_Entradas listadas_

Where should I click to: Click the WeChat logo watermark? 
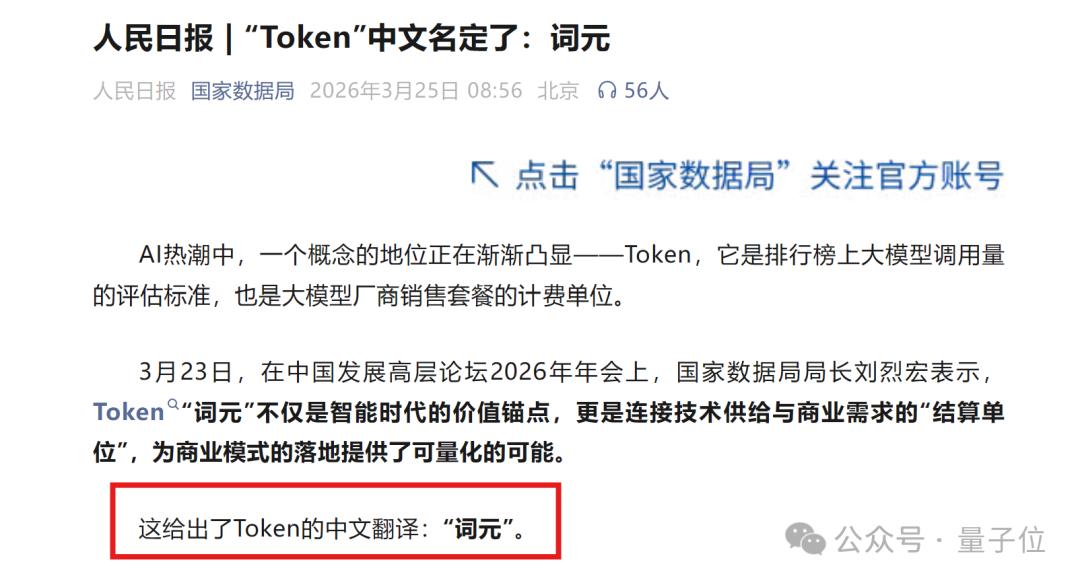(x=805, y=538)
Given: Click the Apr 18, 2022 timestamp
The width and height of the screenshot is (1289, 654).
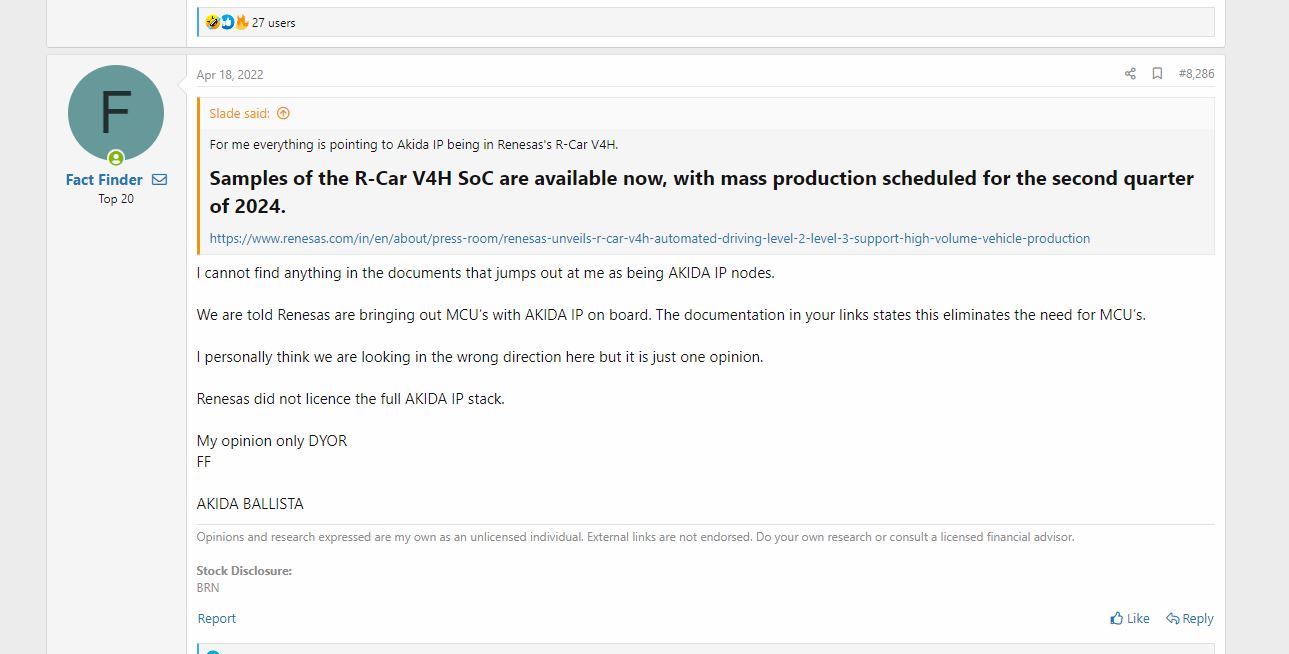Looking at the screenshot, I should pyautogui.click(x=230, y=75).
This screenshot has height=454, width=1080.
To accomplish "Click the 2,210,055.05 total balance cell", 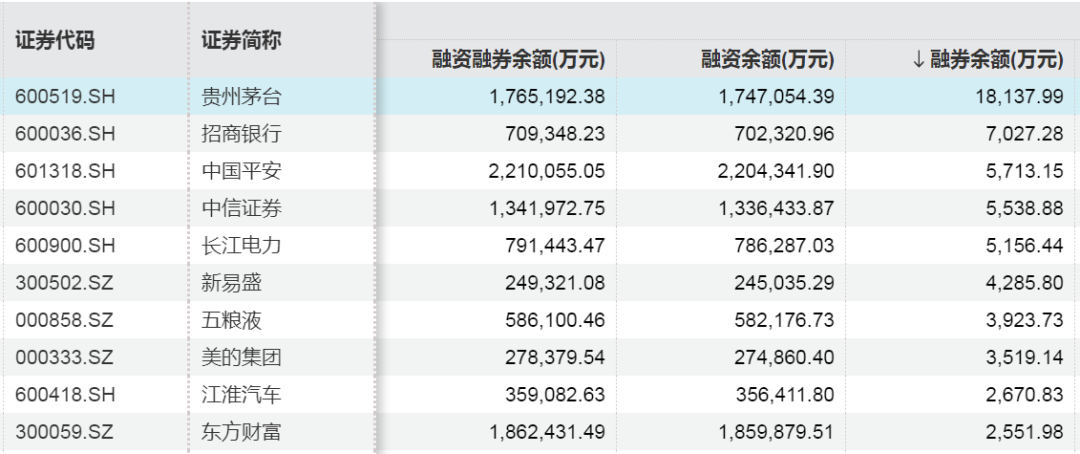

_Problema planteado_
Recopila cada línea de las entradas que contenga la palabra "width", distinguiendo entre mayúsculas y minúsculas.

_La solución_
The width and height of the screenshot is (1289, 654).
This screenshot has height=454, width=1080.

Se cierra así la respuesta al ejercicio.